Try it →
List the lines of this listing that hold the word "click".

Information supplied →
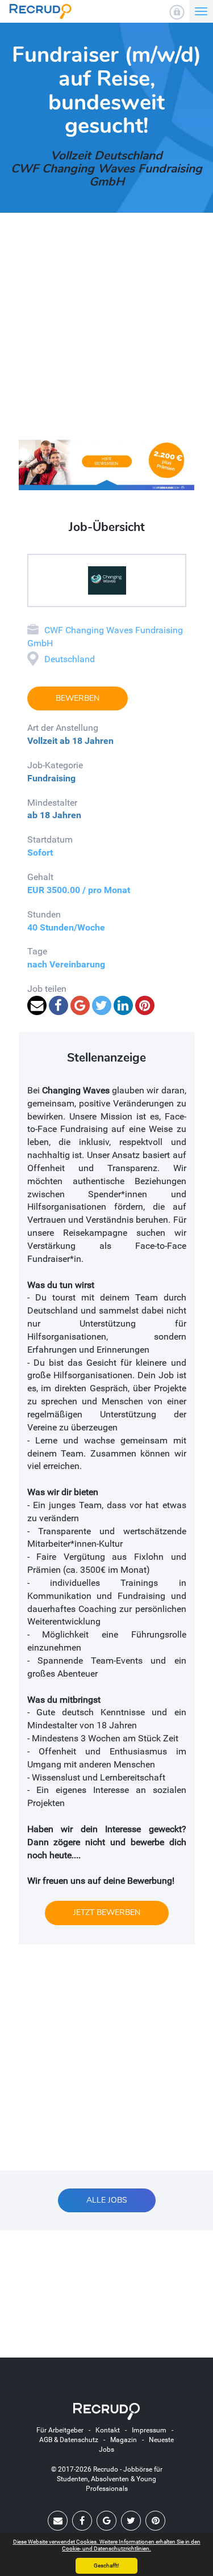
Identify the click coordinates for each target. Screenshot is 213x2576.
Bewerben (77, 698)
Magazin (123, 2440)
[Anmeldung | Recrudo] (177, 12)
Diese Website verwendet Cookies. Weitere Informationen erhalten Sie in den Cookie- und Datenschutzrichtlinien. (107, 2545)
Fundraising (51, 778)
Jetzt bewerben (106, 1912)
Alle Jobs (106, 2200)
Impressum (149, 2430)
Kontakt (107, 2430)
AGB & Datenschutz (68, 2440)
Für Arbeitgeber (59, 2430)
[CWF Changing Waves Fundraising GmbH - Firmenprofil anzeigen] (107, 579)
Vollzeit (42, 740)
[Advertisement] (106, 333)
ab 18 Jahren (87, 740)
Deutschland (69, 659)
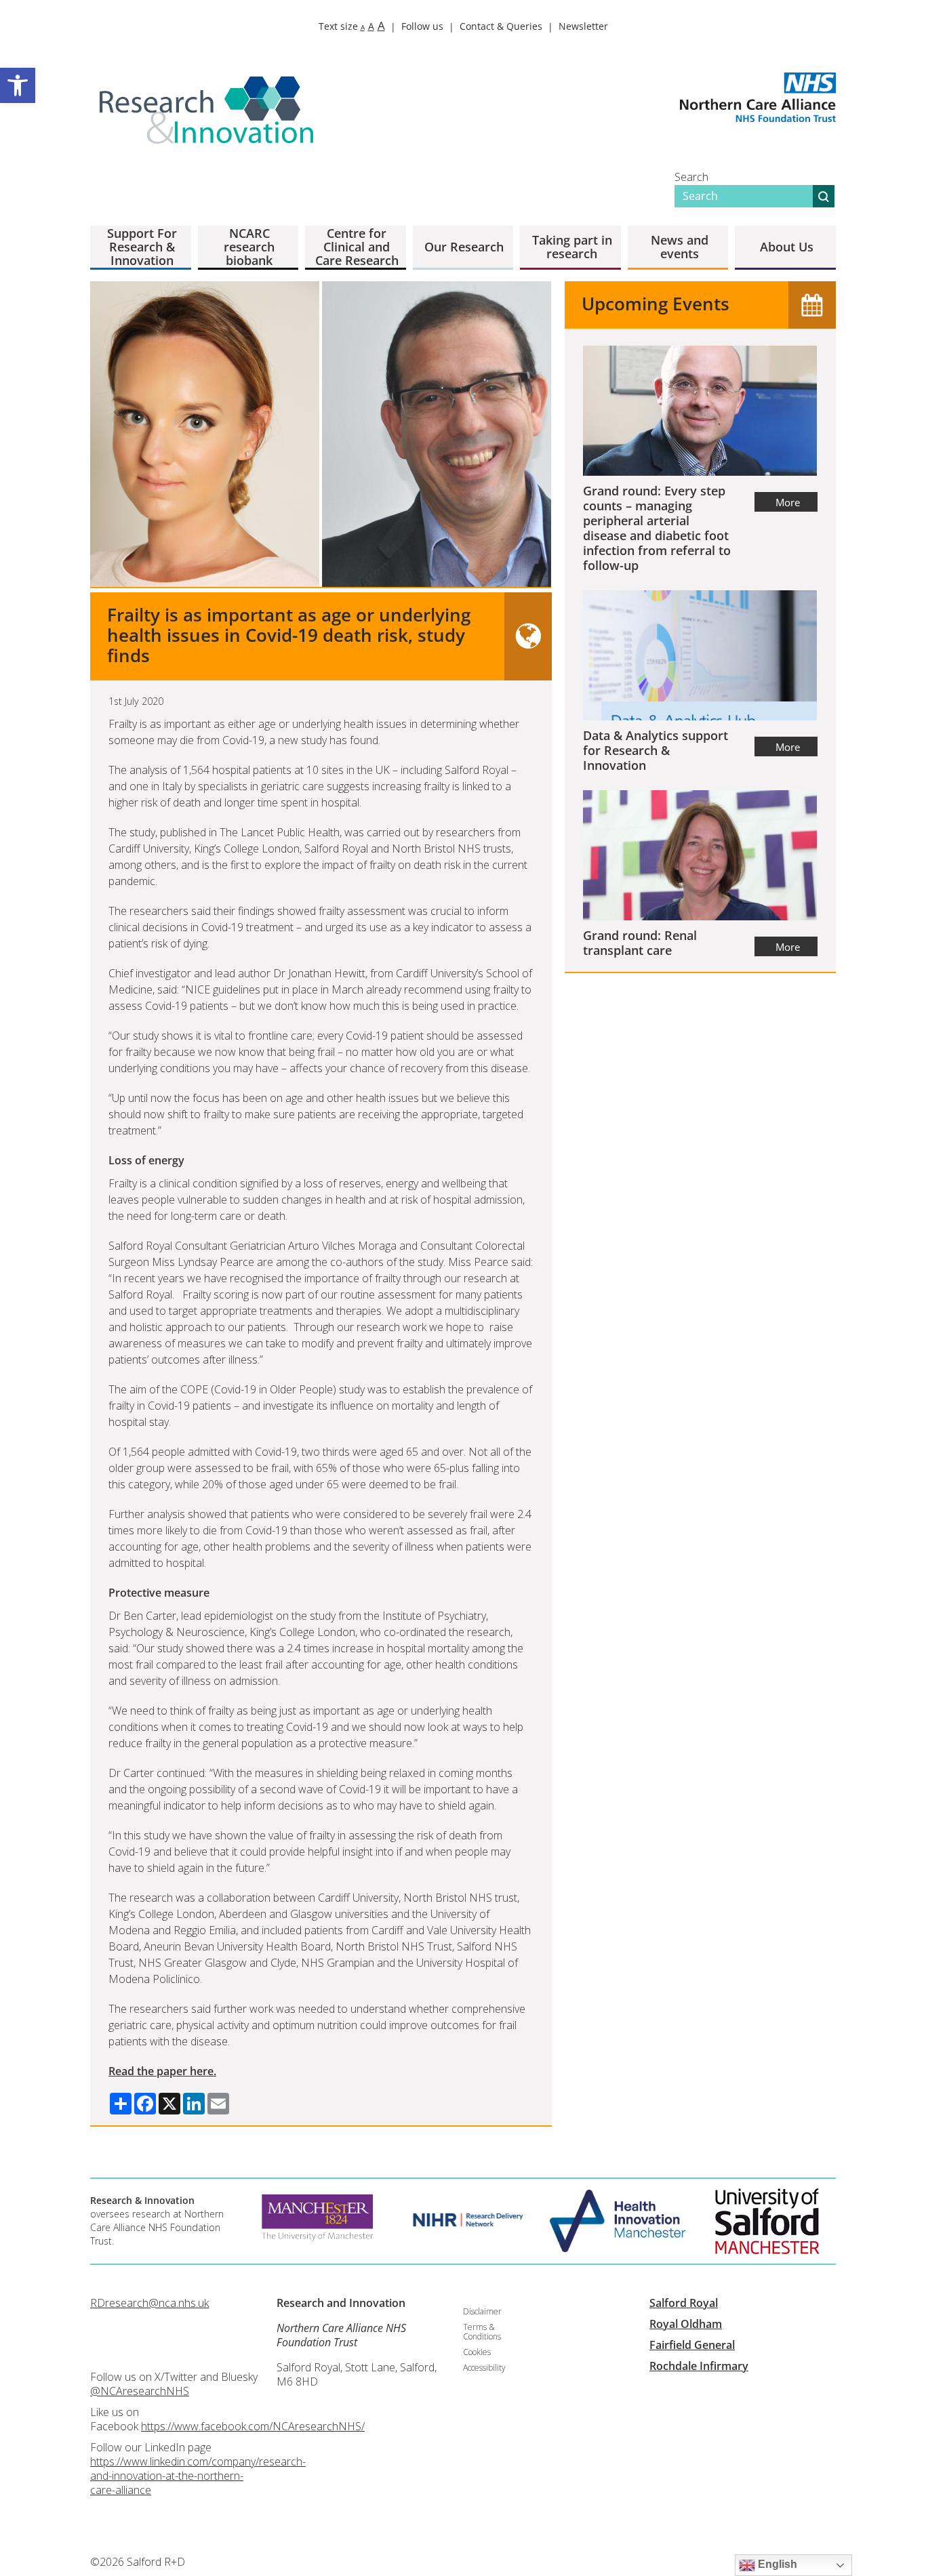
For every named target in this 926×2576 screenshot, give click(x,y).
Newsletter (583, 26)
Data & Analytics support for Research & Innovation (655, 750)
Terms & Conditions (482, 2331)
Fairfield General (692, 2344)
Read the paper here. (162, 2071)
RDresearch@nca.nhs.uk (149, 2302)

Answer to the problem →
Identify the click coordinates for each target. Screenshot is 213x2576.
For every named target in this 926×2576 screenshot, give click(x,y).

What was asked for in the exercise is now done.